Simaklah kisah tentang dua perusahaan yang berseteru ini. Yang satu, sebut saja Perseroan Terbatas A, adalah perusahaan yang bergerak di bidang pertanian, termasuk agroindustri. Yang satu lagi, sebut saja Perseroan Terbatas B, bergerak di bidang tambang. Kepentingan kedua perusahaan bertemu ketika PT B membutuhkan akses jalan untuk pengangkutan tambang batubara. Kebetulan, PT A memiliki izin penggunaan jalan angkutan kayu melalui kawasan hutan negara, biasanya disebut koridor. Maka, kedua perusahaan bersepakat yang dituangkan dalam perjanjian: PT B boleh menggunakan jalan koridor dengan memberikan kompensasi kepada PT A.
Bagi PT B, pilihan mengunakan jalan koridor bisa menghemat waktu dan biaya. Sebab, tak perlu membuka jalan baru, potensi konflik dengan pemilik lahan untuk pembebasan jalan diminimalisasi, dan tidak perlu memikirkan pengeluaran tambahan untuk jalan. Tentu saja, bagi PT A, ada penerimaan sebesar 4 dolar AS per ton angkutan batubara yang melewati jalan koridor. Hak dan kewajiban masing-masing dituangkan dalam perjanjian, termasuk batas waktu toleransi penundaan kewajiban. Jadilah sebuah perjanjian penggunaan koridor melalui kawasan hutan negara.
Benih-benih sengketa muncul ketika toleransi atas keterlambatan pembayaran kewajiban terlewati. PT A menutup akses jalan setelah PT B tak memenuhi kewajibannya. Melalui surat, PT B tak membantah tunggakan pembayaran kompensasi penggunaan jalan koridor. Namun, belakangan muncul surat dari kuasa hukum perseroan terbatas lain yang menegaskan PT B tak bersedia membayar kompensasi itu dengan merujuk pada Peraturan Menteri Kehutanan Republik Indonesia No. P.18/Menhut-II/2011 tentang Pedoman Pinjam Pakai Kawasan Hutan.
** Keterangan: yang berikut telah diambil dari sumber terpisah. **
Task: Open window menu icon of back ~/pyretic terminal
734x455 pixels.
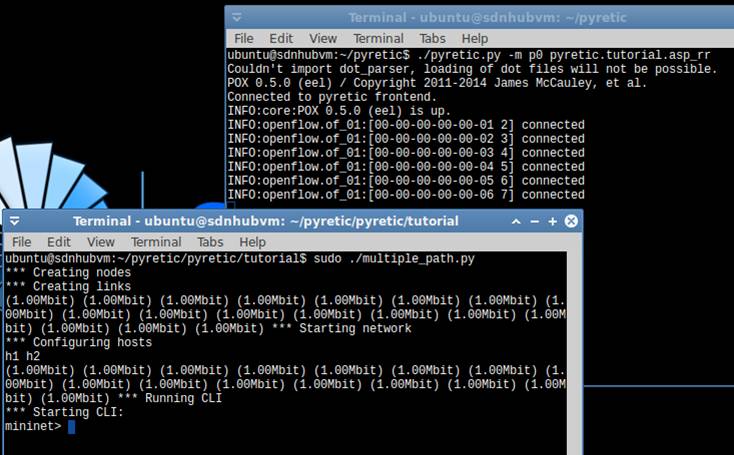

Lantaran tidak menemukan titik terang, meskipun sempat dimediasi kepolisian dan Kementerian Kehutanan, hubungan kontraktual kedua perusahaan bermuara ke pengadilan.
A melayangkan gugatan dan meminta B memenuhi kewajibannya sesuai perjanjian yang diteken kedua belah pihak (Perjanjian 3 Juli). Total kewajiban yang dituntut lebih dari 13 juta dolar AS, plus 10 juta dolar AS kerugian immaterial. Tergugatan gugatan itu, PT B membela diri dengan menyatakan bahwa PT A tidak berhak memungut kompensasi jalan di atas lahan negara, apalagi jika pembayarannya dilakukan ke rekening perusahaan yang ada di luar negeri (British Virgin Island). Jalan koridor yang menjadi objek perjanjian adalah milik negara, sehingga penggugat tidak berhak meminta kompensasi. B meminta perjanjian dibatalkan dan menuntut A mengembalikan kompensasi yang sudah terlanjur dibayarkan.